Il paraît que tous les espoirs reposent sur moi. La pression accable mes épaules, mais je ne dois rien laisser paraître.

J'ai répondu sans difficulté à leurs questionnaires. Ils ont bien vite jaugé que je n'ai pas menti sur mes compétences d'ingénieur et de géologue. C'est très enthousiastes qu'ils envoient deux gardes m'escorter jusqu'à la section des géomètres. Ce corps de métier qui supervise l'exploration minière et les foreuses géantes. Je pourrais presque me sentir enjoué à l'idée de m'atteler à une telle tâche... Si je n'avais pas une mission à accomplir.

« Jouez le jeu », que disait Os. Mais pas trop non plus. Il ignore combien de temps il pourra nous tenir hors de l'influence de l'administrateur.
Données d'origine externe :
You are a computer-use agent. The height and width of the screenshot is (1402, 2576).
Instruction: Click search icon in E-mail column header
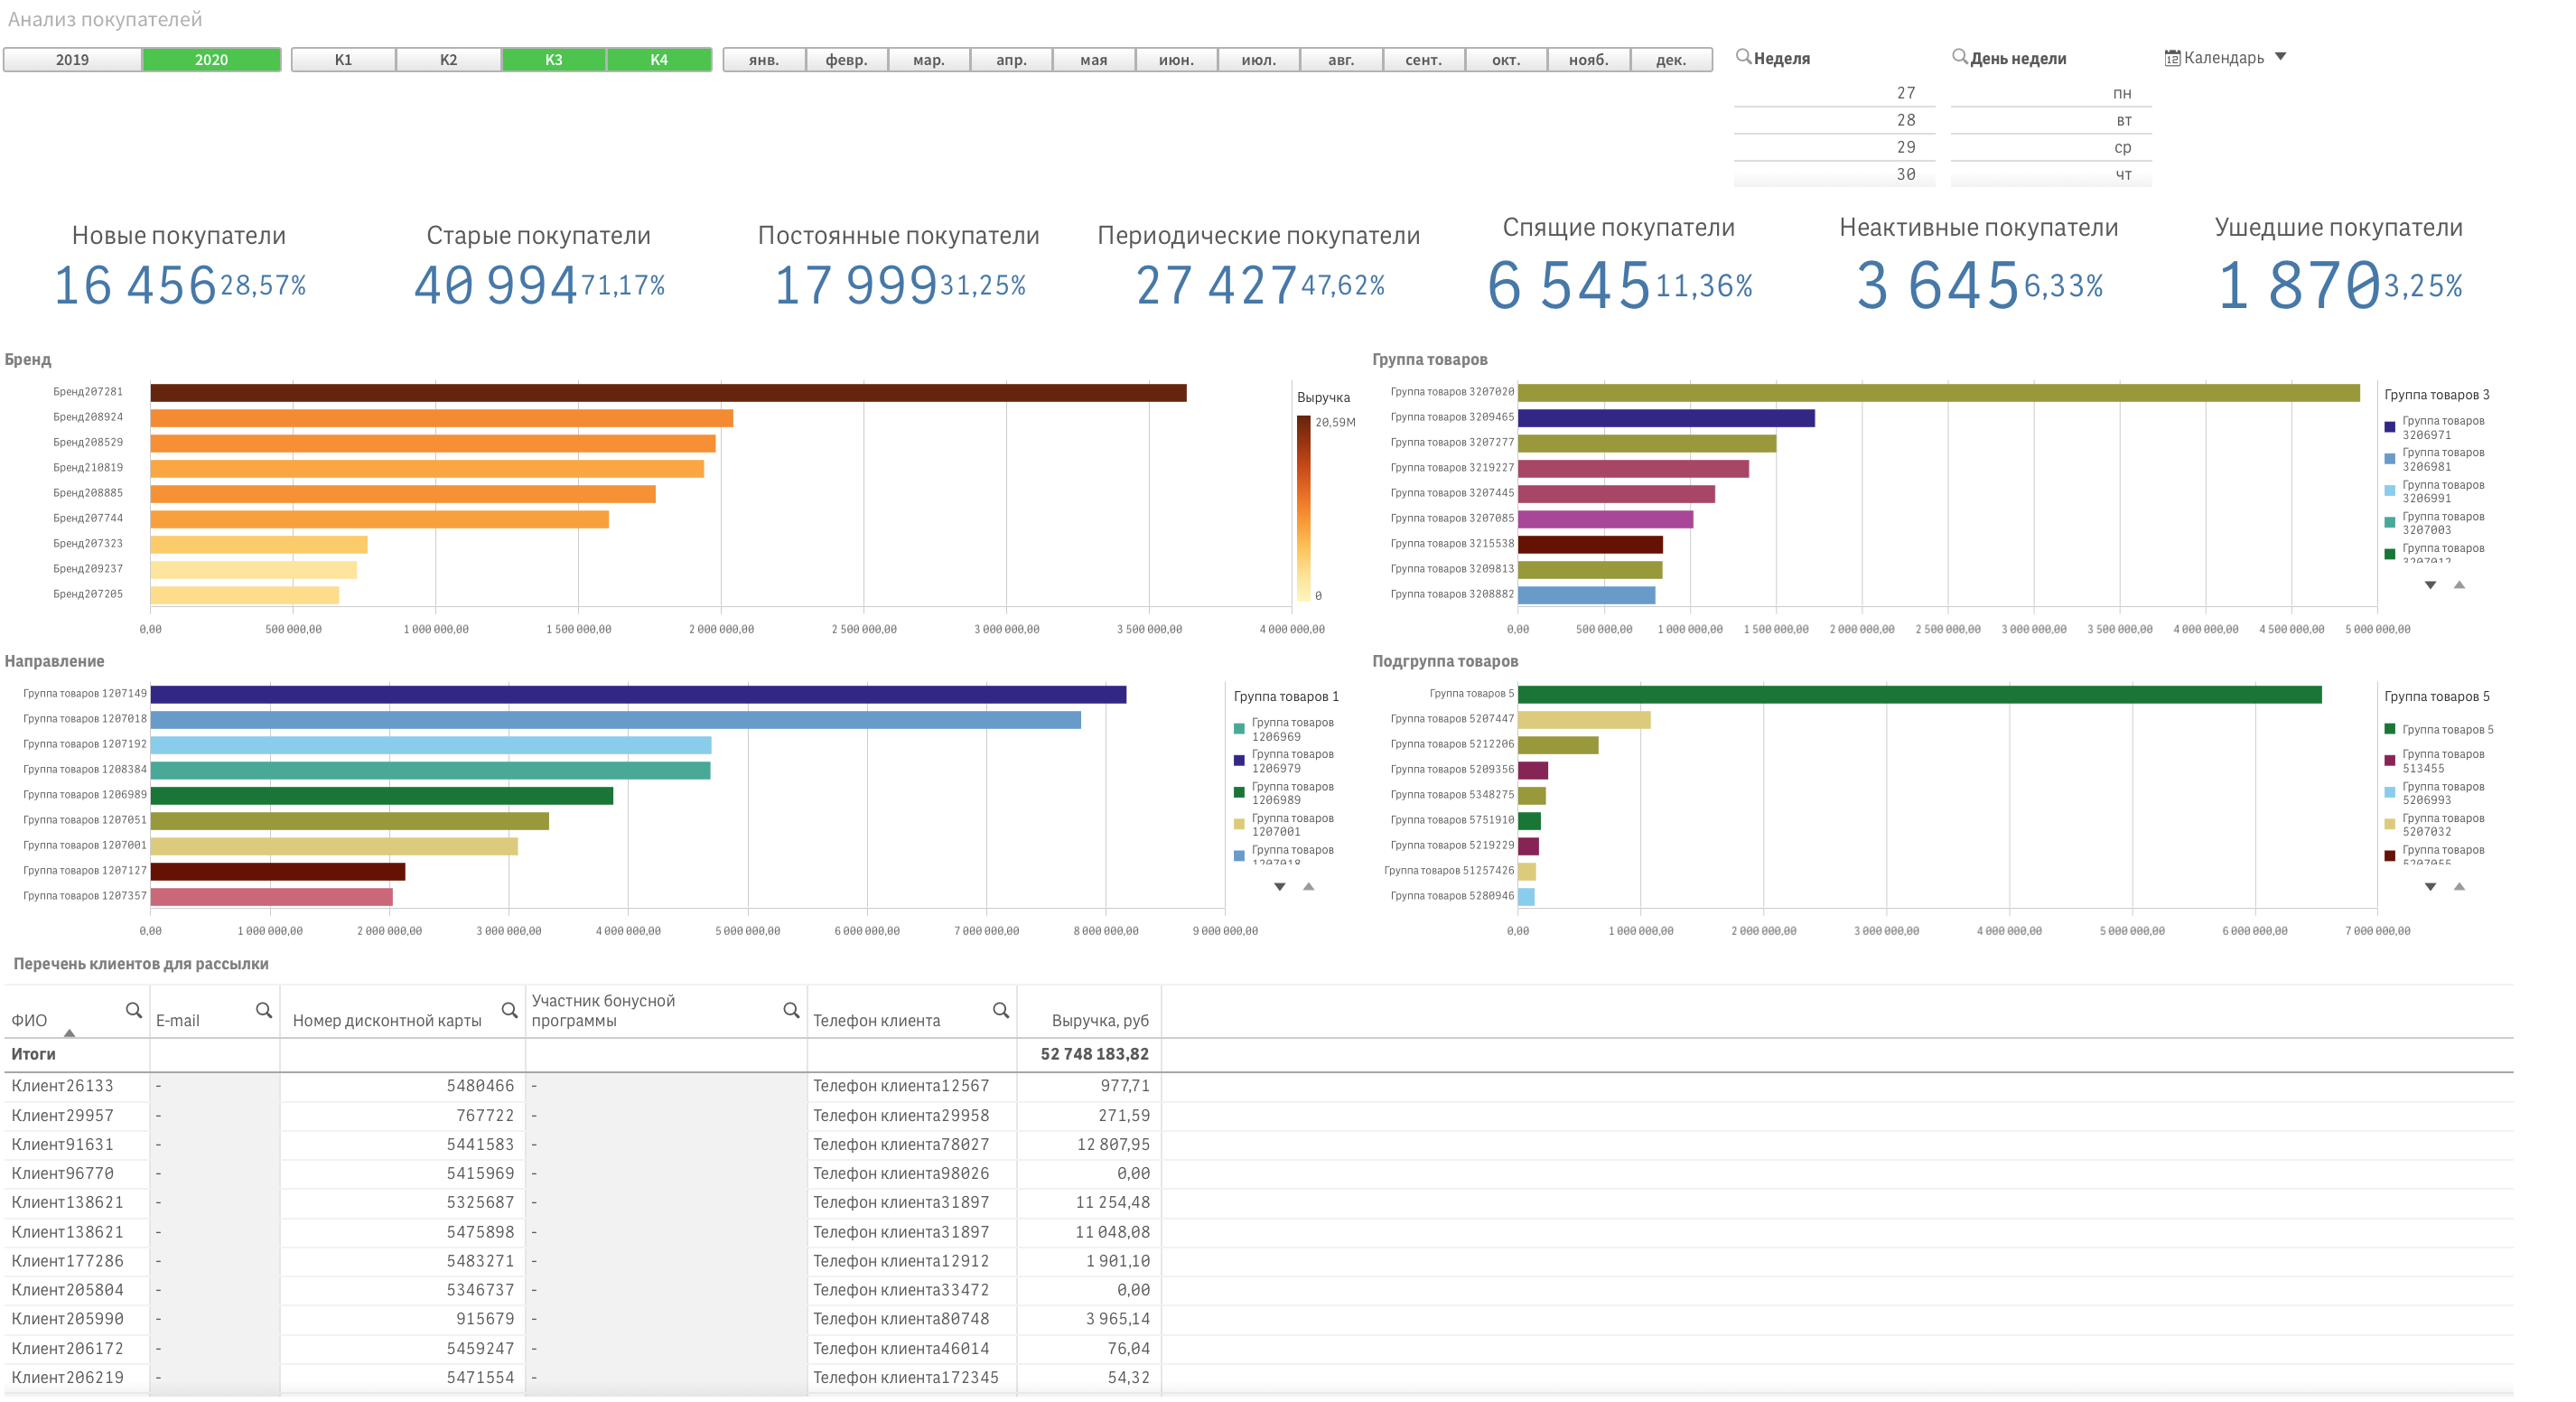click(263, 1010)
Je ferais mieux de trouver une fenêtre d'action avant d'avoir l'impression que rester travailler ici est une alternative acceptable. Loin du quotidien difficile des nomades, loin des combats et des épreuves. Mais aussi loin de la possibilité de revoir Eden un jour. Loin de l'opportunité d'élucider les mystères de ce monde comme l'aurait souhaité Hector. Loin de mes autres amis qui comptent sur moi à l'extérieur.

Je ne dois pas faillir.

Le groupe des géomètres dispose de son siège dans le corps scientifique de la ville. Sorte d'immense carré élevé sur cinq étages et surligné de pierres de marbre, chaque fenêtre est suffisamment large pour y faire passer un homme debout. Je reconnais le bâtiment qu'Os m'a montré par visions. Celui au sous-sol duquel se trouvent les contrôles de la barrière.

Mon cœur tambourine. Je viens d'être séparé de Delvin et Selmek. Puis-je vraiment espérer échapper seul à mon escorte pour me faufiler jusqu'à la cible ?

Une opportunité se présente à moi quand ils déposent dans mes bras une sorte de tunique mauve — la couleur du corps scientifique — et m'invitent à la revêtir.

— Est-ce qu'il n'y aurait pas un endroit où je pourrais me changer ? demandé-je poliment.

— Vous pouvez vous changer ici, décrète le premier garde sans une once d'expressivité.

— Oui, mais je pensais à un endroit un peu plus intime... C'est-à-dire que je suis pudique...

Je singe la gêne à son maximum et espère que ce genre de notions leur parle. Ils échangent un regard indéchiffrable avant de hocher la tête comme des robots.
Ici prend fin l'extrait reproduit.